To do: Reproduce the whole listing below line for line, keeping every character unchanged.

Dataset excerpts:
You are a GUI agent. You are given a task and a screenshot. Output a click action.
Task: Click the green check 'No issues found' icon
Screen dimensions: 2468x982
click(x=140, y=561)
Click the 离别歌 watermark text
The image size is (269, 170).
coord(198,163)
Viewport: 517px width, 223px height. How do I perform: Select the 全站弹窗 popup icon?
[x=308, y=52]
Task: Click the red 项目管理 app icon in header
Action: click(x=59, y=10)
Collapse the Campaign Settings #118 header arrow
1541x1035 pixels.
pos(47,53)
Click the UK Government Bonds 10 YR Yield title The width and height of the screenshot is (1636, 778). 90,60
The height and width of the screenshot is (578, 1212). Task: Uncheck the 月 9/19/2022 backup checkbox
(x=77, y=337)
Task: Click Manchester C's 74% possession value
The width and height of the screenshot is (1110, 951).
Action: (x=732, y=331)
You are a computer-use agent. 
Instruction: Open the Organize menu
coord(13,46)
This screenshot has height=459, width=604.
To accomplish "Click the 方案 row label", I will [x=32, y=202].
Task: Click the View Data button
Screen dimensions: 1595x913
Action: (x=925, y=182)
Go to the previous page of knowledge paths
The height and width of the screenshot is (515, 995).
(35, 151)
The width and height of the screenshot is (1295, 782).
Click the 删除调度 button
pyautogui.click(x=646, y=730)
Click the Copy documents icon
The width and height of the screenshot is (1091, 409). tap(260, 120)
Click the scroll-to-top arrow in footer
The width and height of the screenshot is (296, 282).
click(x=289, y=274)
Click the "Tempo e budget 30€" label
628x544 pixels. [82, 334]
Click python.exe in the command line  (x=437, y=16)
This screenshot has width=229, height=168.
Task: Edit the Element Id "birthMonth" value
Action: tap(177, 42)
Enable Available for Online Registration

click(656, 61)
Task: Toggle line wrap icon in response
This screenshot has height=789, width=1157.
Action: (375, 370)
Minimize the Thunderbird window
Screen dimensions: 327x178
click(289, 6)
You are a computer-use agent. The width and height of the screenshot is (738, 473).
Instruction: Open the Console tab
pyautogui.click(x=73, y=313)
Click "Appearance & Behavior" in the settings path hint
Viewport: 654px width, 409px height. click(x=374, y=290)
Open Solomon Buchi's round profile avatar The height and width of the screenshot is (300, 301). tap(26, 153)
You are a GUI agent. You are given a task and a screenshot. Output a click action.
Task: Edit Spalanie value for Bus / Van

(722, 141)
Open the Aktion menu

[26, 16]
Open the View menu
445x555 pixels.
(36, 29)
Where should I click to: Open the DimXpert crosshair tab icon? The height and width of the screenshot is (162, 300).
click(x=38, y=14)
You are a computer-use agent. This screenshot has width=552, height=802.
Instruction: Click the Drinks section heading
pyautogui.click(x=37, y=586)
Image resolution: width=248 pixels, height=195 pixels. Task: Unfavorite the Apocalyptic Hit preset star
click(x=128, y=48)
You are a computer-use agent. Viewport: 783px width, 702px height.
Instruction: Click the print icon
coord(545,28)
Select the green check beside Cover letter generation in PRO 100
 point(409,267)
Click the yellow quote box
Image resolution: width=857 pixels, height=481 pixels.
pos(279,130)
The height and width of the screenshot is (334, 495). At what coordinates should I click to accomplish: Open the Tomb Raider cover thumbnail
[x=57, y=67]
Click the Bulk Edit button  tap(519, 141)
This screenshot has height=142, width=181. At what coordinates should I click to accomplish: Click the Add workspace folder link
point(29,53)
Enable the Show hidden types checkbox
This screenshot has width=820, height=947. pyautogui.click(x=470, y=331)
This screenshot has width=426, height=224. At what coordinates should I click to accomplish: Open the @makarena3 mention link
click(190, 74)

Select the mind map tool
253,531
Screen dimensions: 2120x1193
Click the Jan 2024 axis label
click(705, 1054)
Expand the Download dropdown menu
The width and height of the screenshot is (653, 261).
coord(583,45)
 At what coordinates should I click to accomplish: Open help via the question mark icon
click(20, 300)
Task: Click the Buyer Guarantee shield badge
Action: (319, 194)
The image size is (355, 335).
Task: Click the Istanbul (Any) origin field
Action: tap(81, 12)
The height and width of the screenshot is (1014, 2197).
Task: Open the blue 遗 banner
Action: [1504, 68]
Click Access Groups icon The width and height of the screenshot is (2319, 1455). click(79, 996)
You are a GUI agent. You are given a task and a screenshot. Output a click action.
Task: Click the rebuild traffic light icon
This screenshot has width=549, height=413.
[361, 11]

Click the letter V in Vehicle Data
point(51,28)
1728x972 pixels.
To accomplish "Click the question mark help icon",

Exercise response:
You are a GUI agent. You are given a task and a screenshot. Output a click action.
Task: Click the green check 'No issues found' icon
Screen dimensions: 2468x982
click(x=140, y=561)
Click the 离别歌 watermark text
The image size is (269, 170).
coord(198,163)
Viewport: 517px width, 223px height. How do I perform: Select the 全站弹窗 popup icon?
[x=308, y=52]
Task: Click the red 项目管理 app icon in header
Action: click(x=59, y=10)
Collapse the Campaign Settings #118 header arrow
1541x1035 pixels.
pos(47,53)
Click the UK Government Bonds 10 YR Yield title The width and height of the screenshot is (1636, 778). 90,60
The height and width of the screenshot is (578, 1212). Task: Uncheck the 月 9/19/2022 backup checkbox
(x=77, y=337)
Task: Click Manchester C's 74% possession value
The width and height of the screenshot is (1110, 951).
Action: (x=732, y=331)
You are a computer-use agent. 
Instruction: Open the Organize menu
coord(13,46)
This screenshot has height=459, width=604.
To accomplish "Click the 方案 row label", I will [x=32, y=202].
Task: Click the View Data button
Screen dimensions: 1595x913
Action: (x=925, y=182)
Go to the previous page of knowledge paths
The height and width of the screenshot is (515, 995).
(35, 151)
The width and height of the screenshot is (1295, 782).
Click the 删除调度 button
pyautogui.click(x=646, y=730)
Click the Copy documents icon
The width and height of the screenshot is (1091, 409). tap(260, 120)
Click the scroll-to-top arrow in footer
The width and height of the screenshot is (296, 282).
click(x=289, y=274)
Click the "Tempo e budget 30€" label
628x544 pixels. [82, 334]
Click python.exe in the command line  (x=437, y=16)
This screenshot has width=229, height=168.
Task: Edit the Element Id "birthMonth" value
Action: tap(177, 42)
Enable Available for Online Registration

click(656, 61)
Task: Toggle line wrap icon in response
This screenshot has height=789, width=1157.
Action: (375, 370)
Minimize the Thunderbird window
Screen dimensions: 327x178
click(289, 6)
You are a computer-use agent. The width and height of the screenshot is (738, 473).
Instruction: Open the Console tab
pyautogui.click(x=73, y=313)
Click "Appearance & Behavior" in the settings path hint
Viewport: 654px width, 409px height. click(x=374, y=290)
Open Solomon Buchi's round profile avatar The height and width of the screenshot is (300, 301). tap(26, 153)
You are a GUI agent. You are given a task and a screenshot. Output a click action.
Task: Edit Spalanie value for Bus / Van

(722, 141)
Open the Aktion menu

[26, 16]
Open the View menu
445x555 pixels.
(36, 29)
Where should I click to: Open the DimXpert crosshair tab icon? The height and width of the screenshot is (162, 300).
click(x=38, y=14)
You are a computer-use agent. This screenshot has width=552, height=802.
Instruction: Click the Drinks section heading
pyautogui.click(x=37, y=586)
Image resolution: width=248 pixels, height=195 pixels. Task: Unfavorite the Apocalyptic Hit preset star
click(x=128, y=48)
You are a computer-use agent. Viewport: 783px width, 702px height.
Instruction: Click the print icon
coord(545,28)
Select the green check beside Cover letter generation in PRO 100
 point(409,267)
Click the yellow quote box
Image resolution: width=857 pixels, height=481 pixels.
pos(279,130)
The height and width of the screenshot is (334, 495). At what coordinates should I click to accomplish: Open the Tomb Raider cover thumbnail
[x=57, y=67]
Click the Bulk Edit button  tap(519, 141)
This screenshot has height=142, width=181. At what coordinates should I click to accomplish: Click the Add workspace folder link
point(29,53)
Enable the Show hidden types checkbox
This screenshot has width=820, height=947. pyautogui.click(x=470, y=331)
This screenshot has width=426, height=224. At what coordinates should I click to accomplish: Open the @makarena3 mention link
click(190, 74)

Select the mind map tool
253,531
Screen dimensions: 2120x1193
Click the Jan 2024 axis label
click(705, 1054)
Expand the Download dropdown menu
The width and height of the screenshot is (653, 261).
coord(583,45)
 At what coordinates should I click to accomplish: Open help via the question mark icon
click(20, 300)
Task: Click the Buyer Guarantee shield badge
Action: (319, 194)
The image size is (355, 335).
Task: Click the Istanbul (Any) origin field
Action: tap(81, 12)
The height and width of the screenshot is (1014, 2197).
Task: Open the blue 遗 banner
Action: [1504, 68]
Click Access Groups icon The width and height of the screenshot is (2319, 1455). click(79, 996)
You are a GUI agent. You are given a task and a screenshot. Output a click action.
Task: Click the rebuild traffic light icon
This screenshot has width=549, height=413.
[361, 11]

Click the letter V in Vehicle Data
point(51,28)
1728x972 pixels.
To accomplish "Click the question mark help icon",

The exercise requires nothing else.